デジタル課税は理論的裏付けを欠いている
経済協力開発機構(OECD)がデジタル課税の国際ルールの新枠組み案を示した。2020年の最終合意をめざす。
それによれば、「売上高」基準として税収の国別配分を決めるという。
この場合の売上高とは何のことだろうか?
例えばGoogleをとってみよう。Googleは、検索サービスやメールサービス、地図サービスなどを日本の利用者にも提供している。しかし、これらを対価をとって販売しているのではない。サービスの価格はゼロである。
グーグルが有料で提供しているものは、ピクセルなどのスマートフォンやそのアクセサリ、あるいは、Googleアカウントでの拡張容量へ課金などしかない。これらは、あまりたいした額にはならないだろう。
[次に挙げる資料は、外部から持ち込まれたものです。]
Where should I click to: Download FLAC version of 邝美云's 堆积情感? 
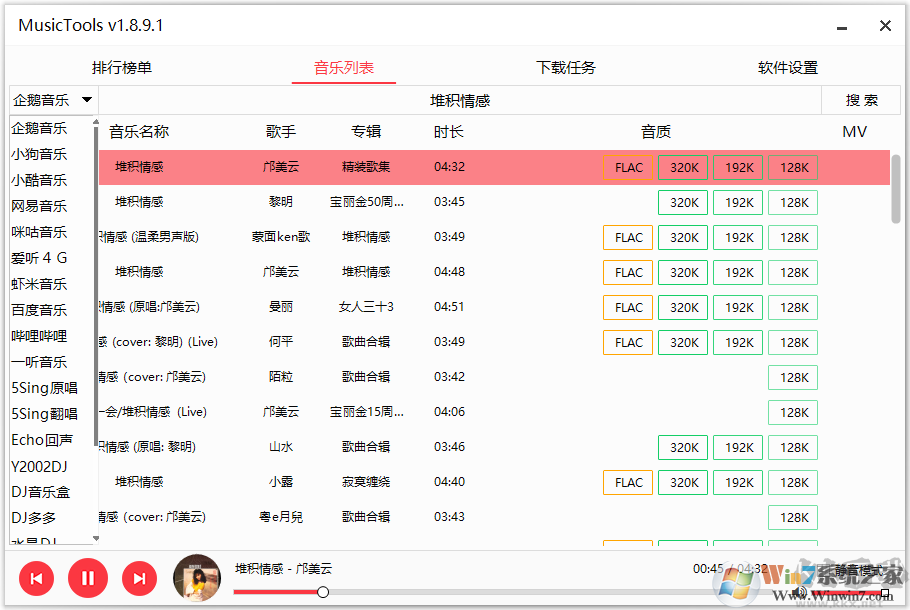627,167
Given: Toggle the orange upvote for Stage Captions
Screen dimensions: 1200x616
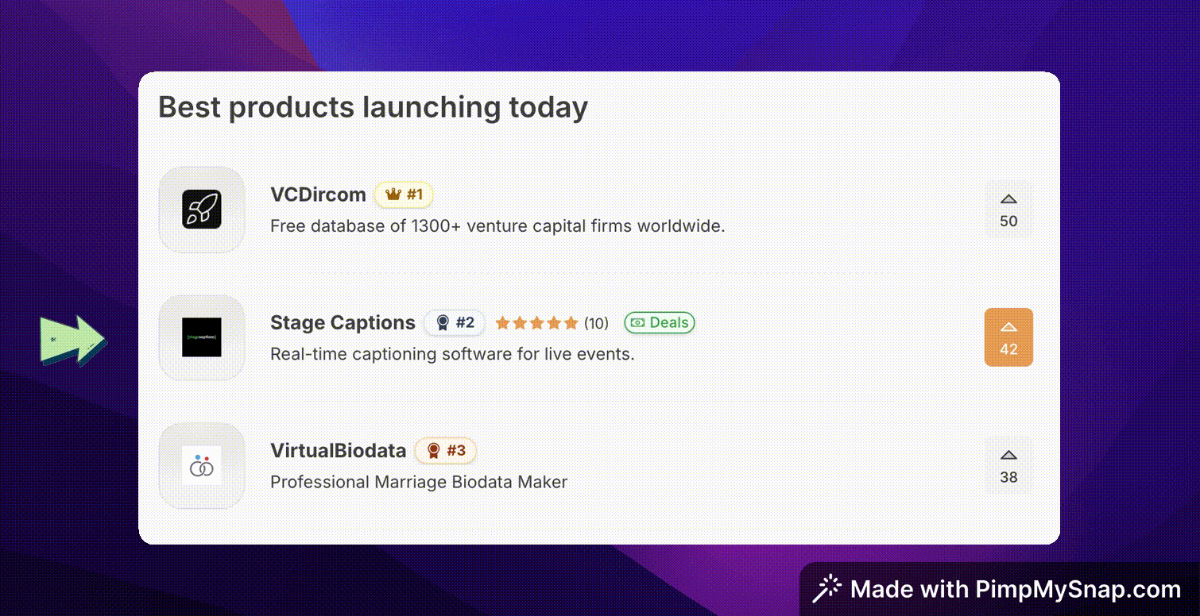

もちろん、Googleは日本で収益を上げている。その大部分は広告料収入だ。
これを「売上高」とし、それを基準に課税しようというのだろうか?
しかし、Googleの広告の大部分は、小規模な企業のものが多く、しかも、その大部分はインターネット上で契約がなされていると思われる。
これを調査するのは、かなり大変なことだろう。
デジタル課税のルールで「売上高」とされているものは、こうしたものではなく、検索サービスやメールサービス、地図サービスなどの利用状況から一定の算式にしたがって推定された値なのではないだろうか?つまり、その国での「活動量」といったようなものである。
しかし、こうしたものを課税標準として課税するということは、これまではなかったことだ。
そうした課税を正当化する理論とはいかなるものだろうか?
デジタル課税論は、その最も基礎的なところで、理論的裏付けを欠いていると考えざるをえない。
なお、ディジタル課税の対象とされるのは、GAFAなどアメリカの企業が中心だ。
BATと呼ばれる中国のプラットフォーム企業は、海外での活動はあまりないので、課税されることはない。
すると、ディジタル課税は、BAT(あるいは中国)に対して有利に働くことにはならないだろうか?